─── Excerpted records ───
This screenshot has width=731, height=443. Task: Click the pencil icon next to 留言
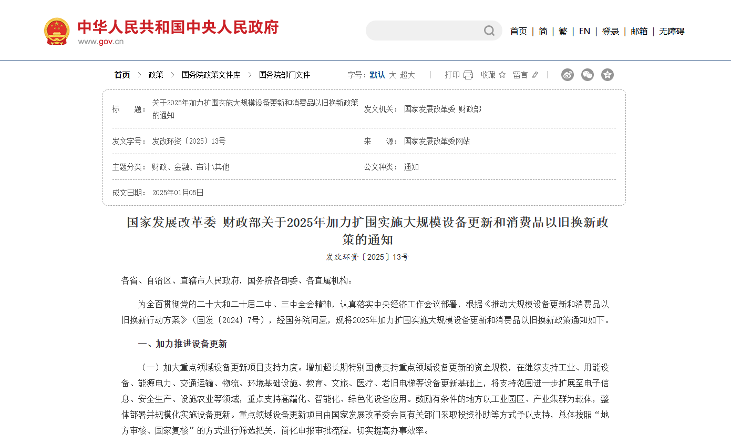535,75
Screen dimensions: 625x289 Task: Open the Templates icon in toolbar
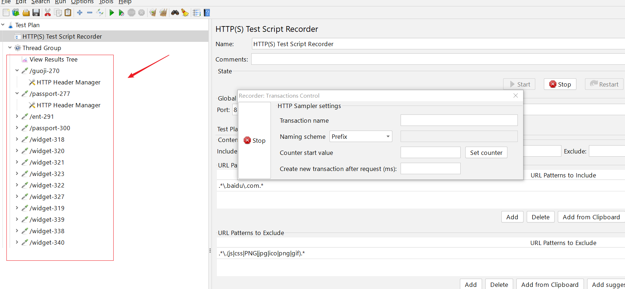point(16,13)
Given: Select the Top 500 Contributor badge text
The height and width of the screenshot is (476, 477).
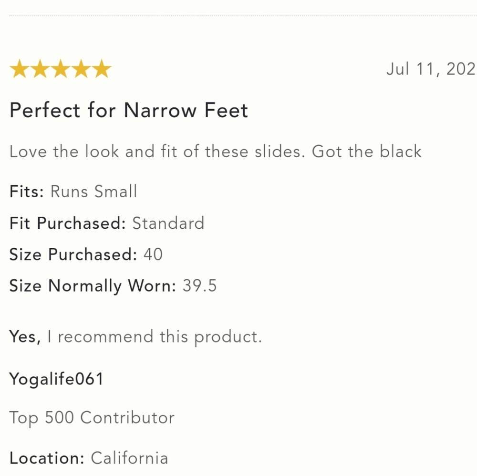Looking at the screenshot, I should [x=92, y=418].
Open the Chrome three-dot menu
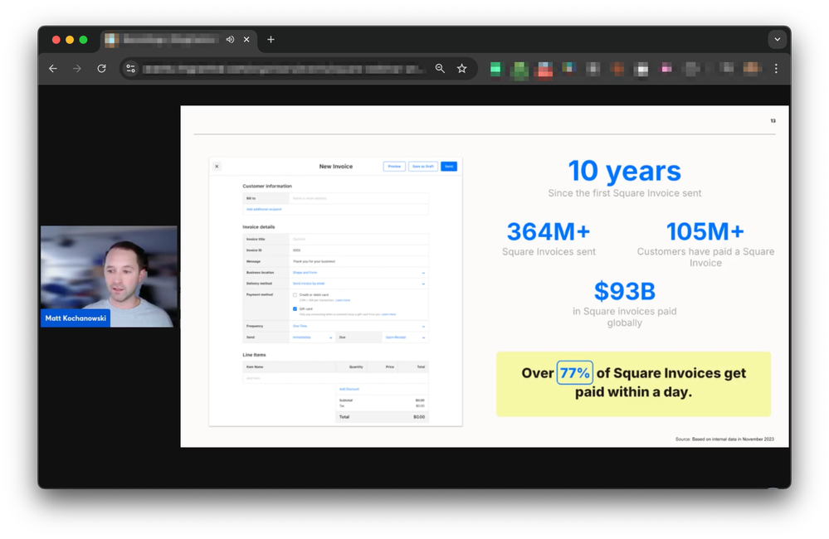The height and width of the screenshot is (539, 829). 776,69
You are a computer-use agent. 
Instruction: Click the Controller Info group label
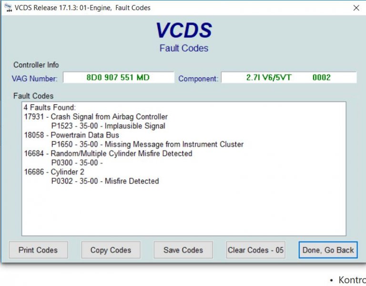point(36,65)
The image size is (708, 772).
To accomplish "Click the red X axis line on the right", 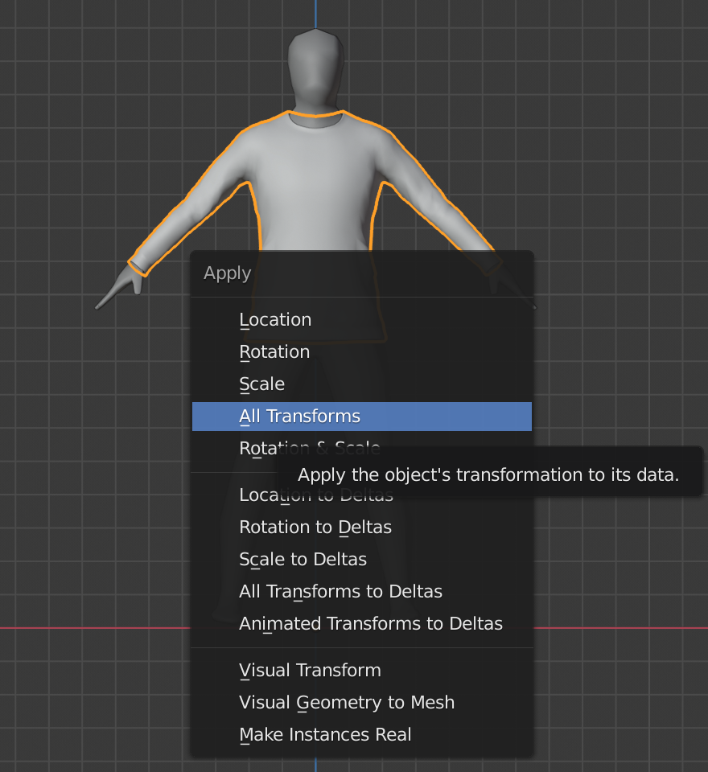I will pyautogui.click(x=620, y=627).
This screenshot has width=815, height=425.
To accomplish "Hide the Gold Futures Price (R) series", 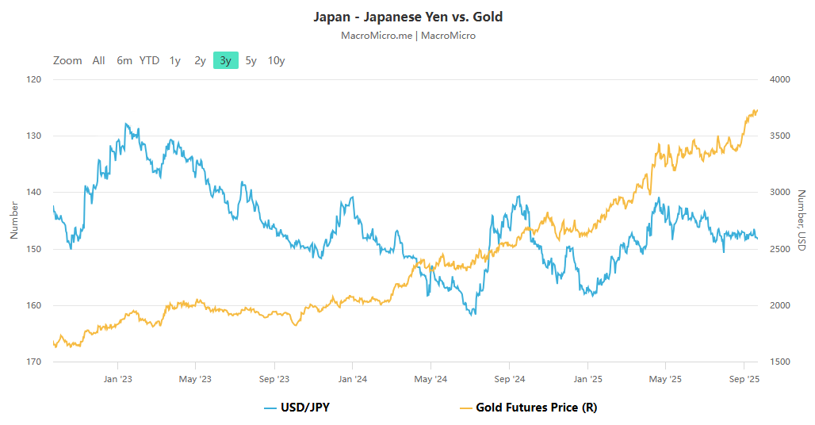I will coord(536,408).
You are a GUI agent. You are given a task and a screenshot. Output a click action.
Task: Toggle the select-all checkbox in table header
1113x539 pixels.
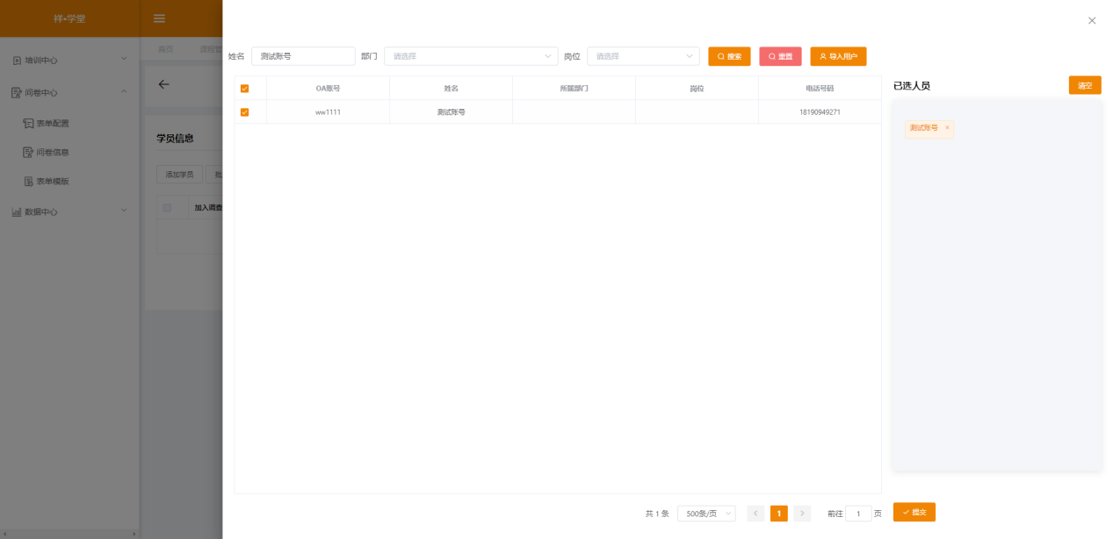(x=244, y=89)
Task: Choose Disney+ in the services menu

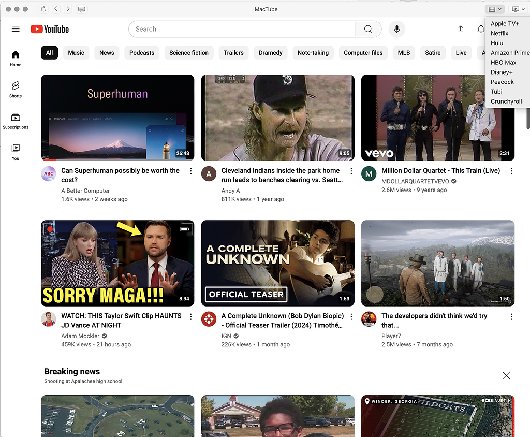Action: pos(502,72)
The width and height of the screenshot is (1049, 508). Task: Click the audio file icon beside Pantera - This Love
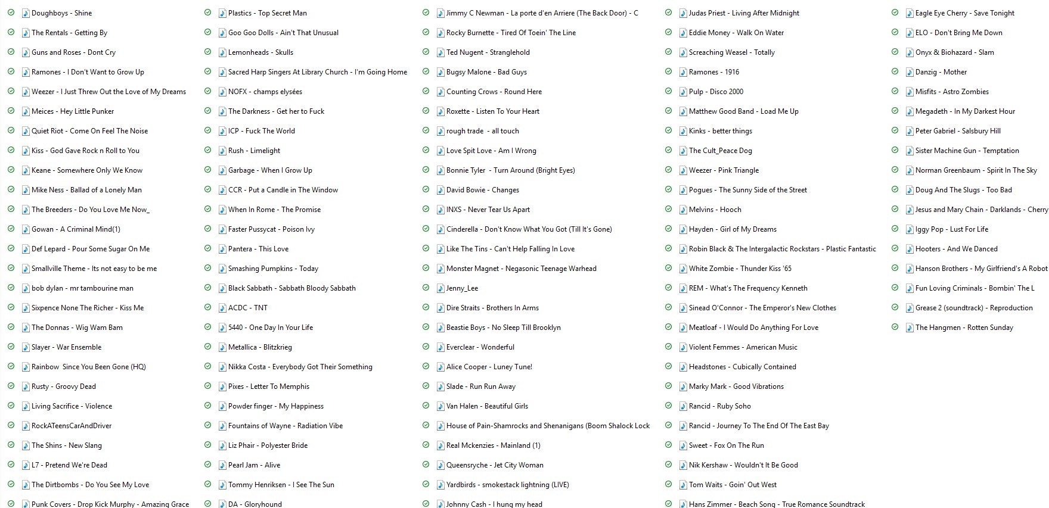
───
Exercise prompt: Rewrite everything from the line containing "Task: Choose Disney+ in the services menu" down to the end of the material, requests included and pictures left out. Multiply each coordinate in the answers by 2.5 and round it to a whole number, rounding halves up.

Task result:
Task: Choose Disney+ in the services menu

Action: pos(1255,180)
The width and height of the screenshot is (1049, 508). Task: Click the audio file icon beside Pantera - This Love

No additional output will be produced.